If Elgar had switched the violas and the cello top part, then the noodling triplet accompaniment (now played by the cellos mostly on their top string) would have become louder, and the octave doubling of the violins (now played by the violas) would be less soaring and bright.

That high C for the cellos in the 4th bar is much more soaring played on the cello's top string than the viola's top string, because for the violas it would have been a 3rd above the pitch of their top string, while for the cellos it's a 3rd _plus an octave_ above the pitch of their top string.


----------



## NoamL (Aug 26, 2022)

As for writing lots of 2nds in divisi the only issue I can think of is that it's harder to sight read when you have clusters of notes. The Ogerman example in the previous example is easier to read the way the composer chose and that may be justification enough.


----------



## Arbee (Aug 26, 2022)

My assumption is that a 2nd divisi interval in an otherwise relatively open voicing would be ok, but back in the day of dense jazz chord clusters, spreading the divisi intervals might have helped visually and with section pitching. Some experience singing in jazz choirs also supports that assumption to some extent.


----------



## MusicPad (Aug 26, 2022)

coming to the conclusion of this topic, then interlocking is used to facilitate the
1-read
2-tuning
3-voice conduction
4- is it simply an absurd practice?

because ogerman prefers intervals of fourth or fifth instead of intervals of third


----------



## MusicPad (Aug 27, 2022)

why did nelson riddle use viokin 1, violin2 and violin 3?


----------



## MusicPad (Aug 27, 2022)

nelson riddle uses interlocking and double


----------



## MusicPad (Aug 27, 2022)

I have not seen any book that tells you how to orchestrate a jazz voicing and what voices to add to each section, there are no rules I think everything sounds, any chord sounds good on the strings respecting the tessituras.



of the violins.


----------



## R.G. (Aug 27, 2022)

MusicPad said:


> tim davies mentions in his orchestration blog that he finds it ridiculous to do this, he says that they are old practices without meaning...

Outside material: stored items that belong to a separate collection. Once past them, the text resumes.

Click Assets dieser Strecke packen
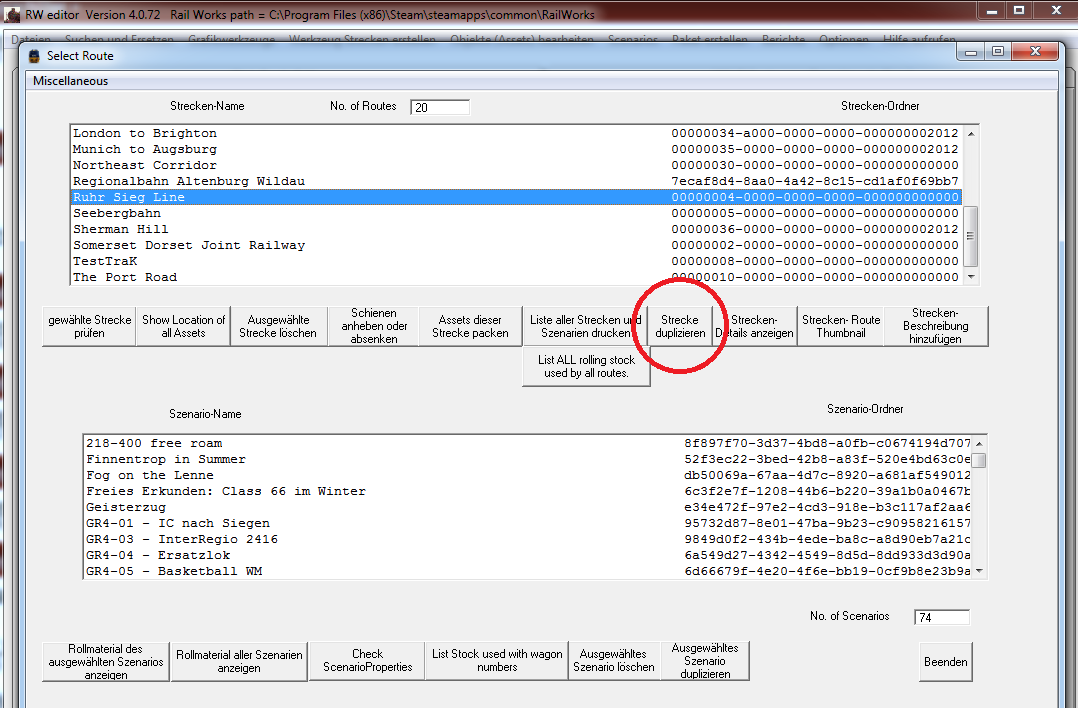Viewport: 1078px width, 708px height. coord(470,326)
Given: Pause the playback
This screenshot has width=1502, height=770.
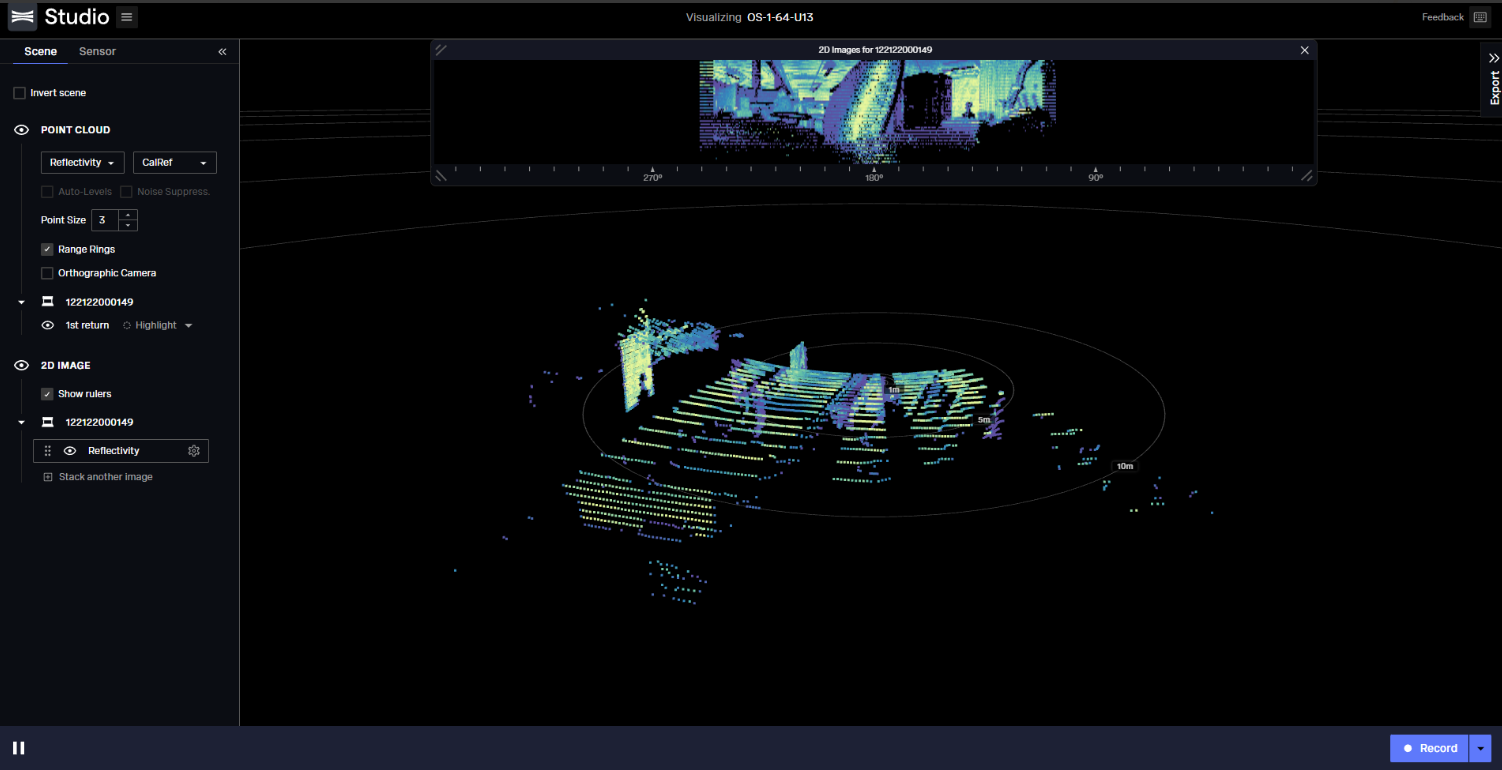Looking at the screenshot, I should (18, 748).
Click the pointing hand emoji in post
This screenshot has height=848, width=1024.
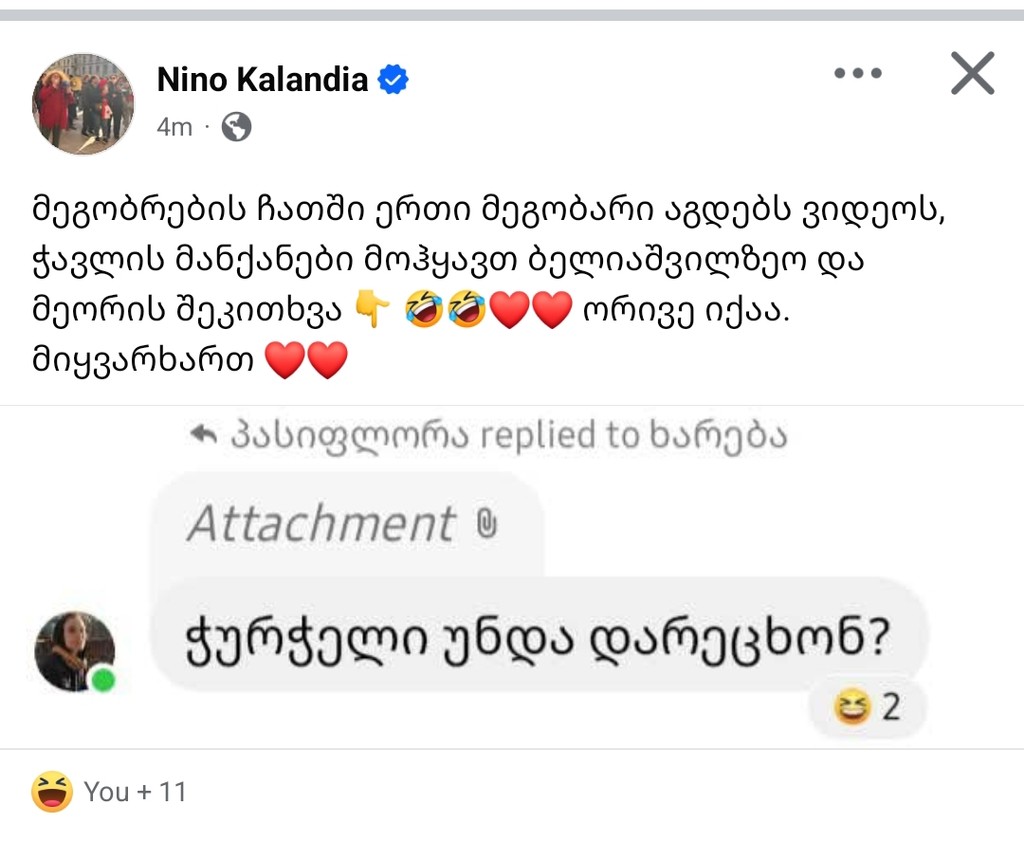point(372,312)
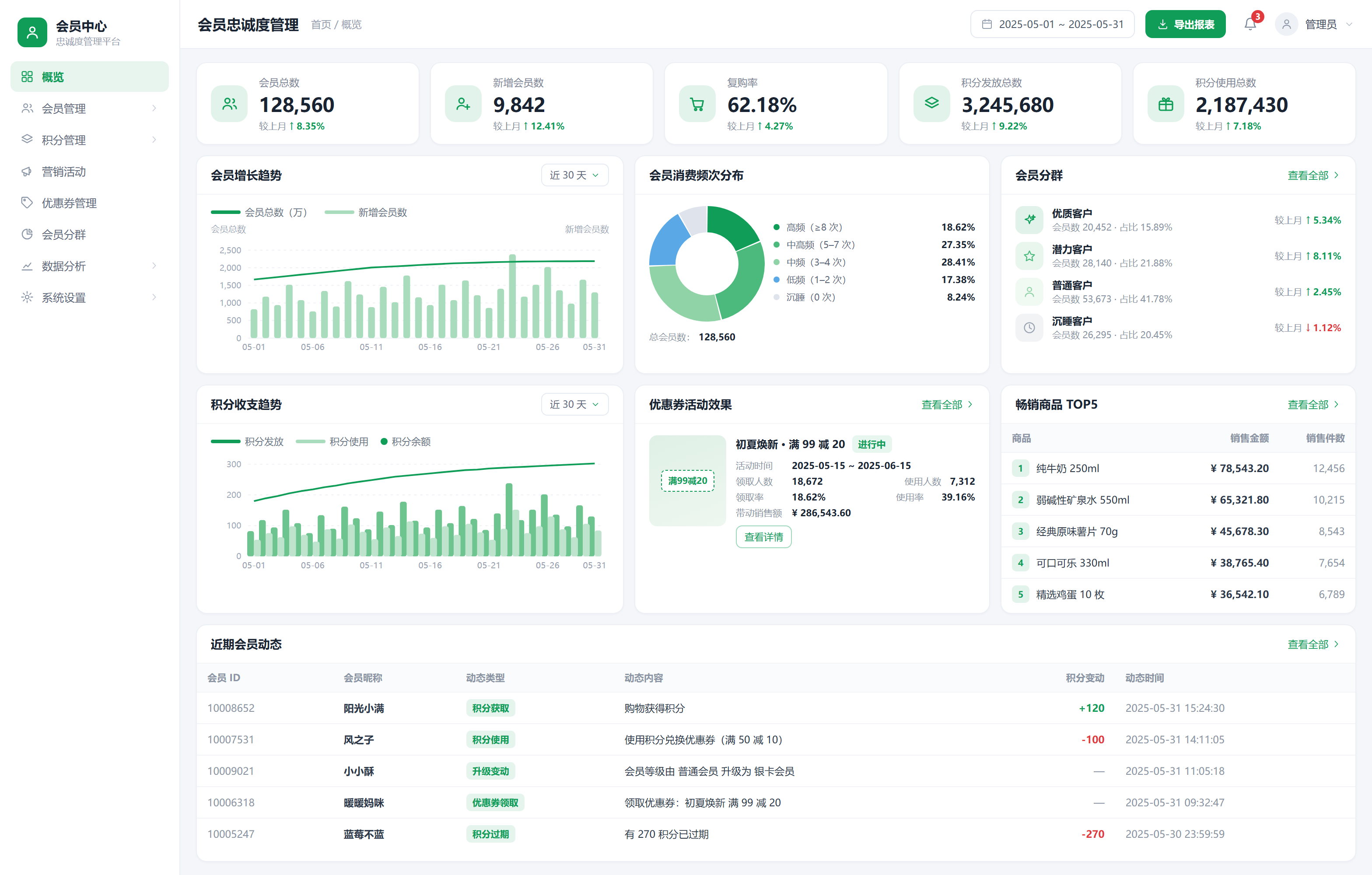Viewport: 1372px width, 875px height.
Task: Click the 积分使用总数 gift icon
Action: [1165, 104]
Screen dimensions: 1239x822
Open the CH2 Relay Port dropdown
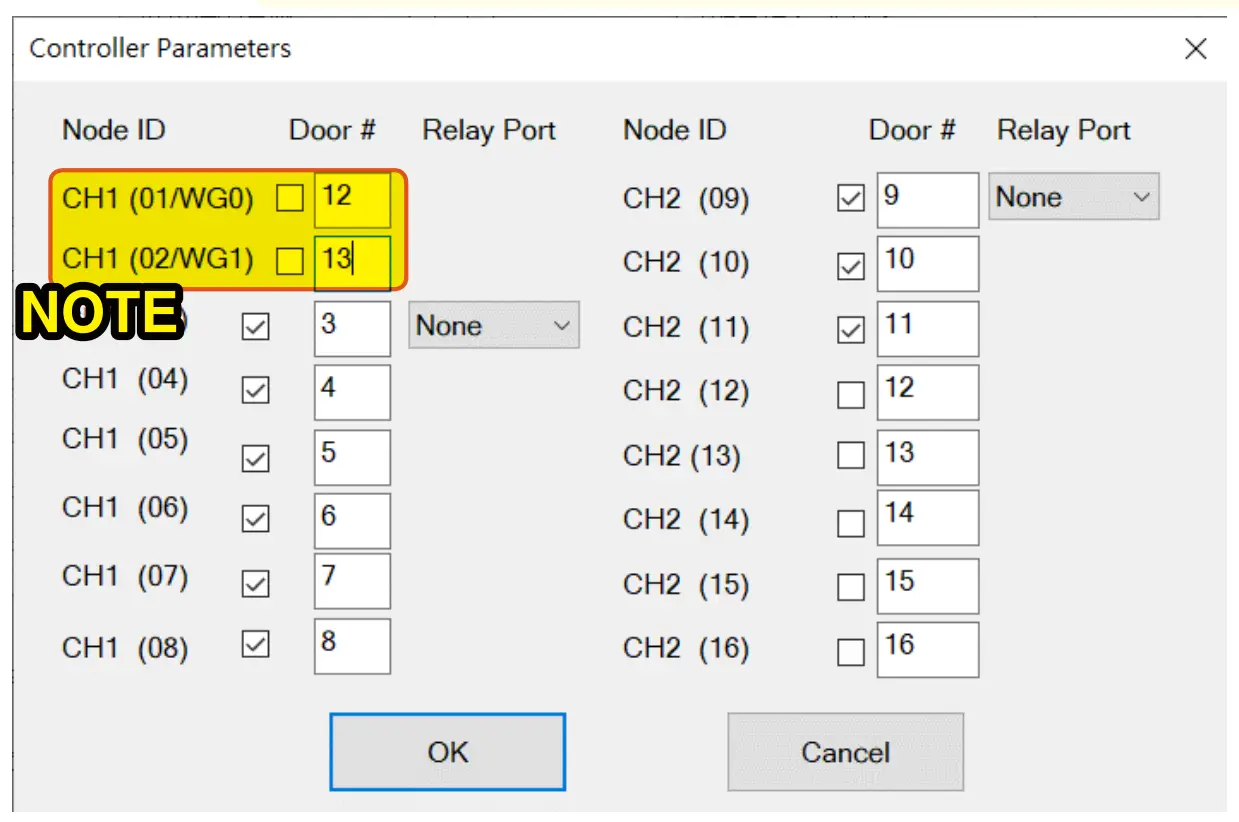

Ridiculous to do what, specifically?

Stacked, interlocked, enclosed, they're all legitimate and have their musical and practical functions. But voicing type is not the only factor. There is also the divisi allotment you apply to any given voicing type. Check my summaries of the main divisi techniques in post no. 8.

You can have a stacked a4 chord, but dividing by the player will give you a different effect than dividing by the stand, and different still when dividing by two-stand blocks, even though they'll all be stacked voicings. When ensemble issues come into play is more in the polyphonic textures, or other independent, differentiated divisi textures. They should be blocked by default.



MusicPad said:


> would it really affect the homogeneous sound of the strings interlacing the voices to get a combined chord?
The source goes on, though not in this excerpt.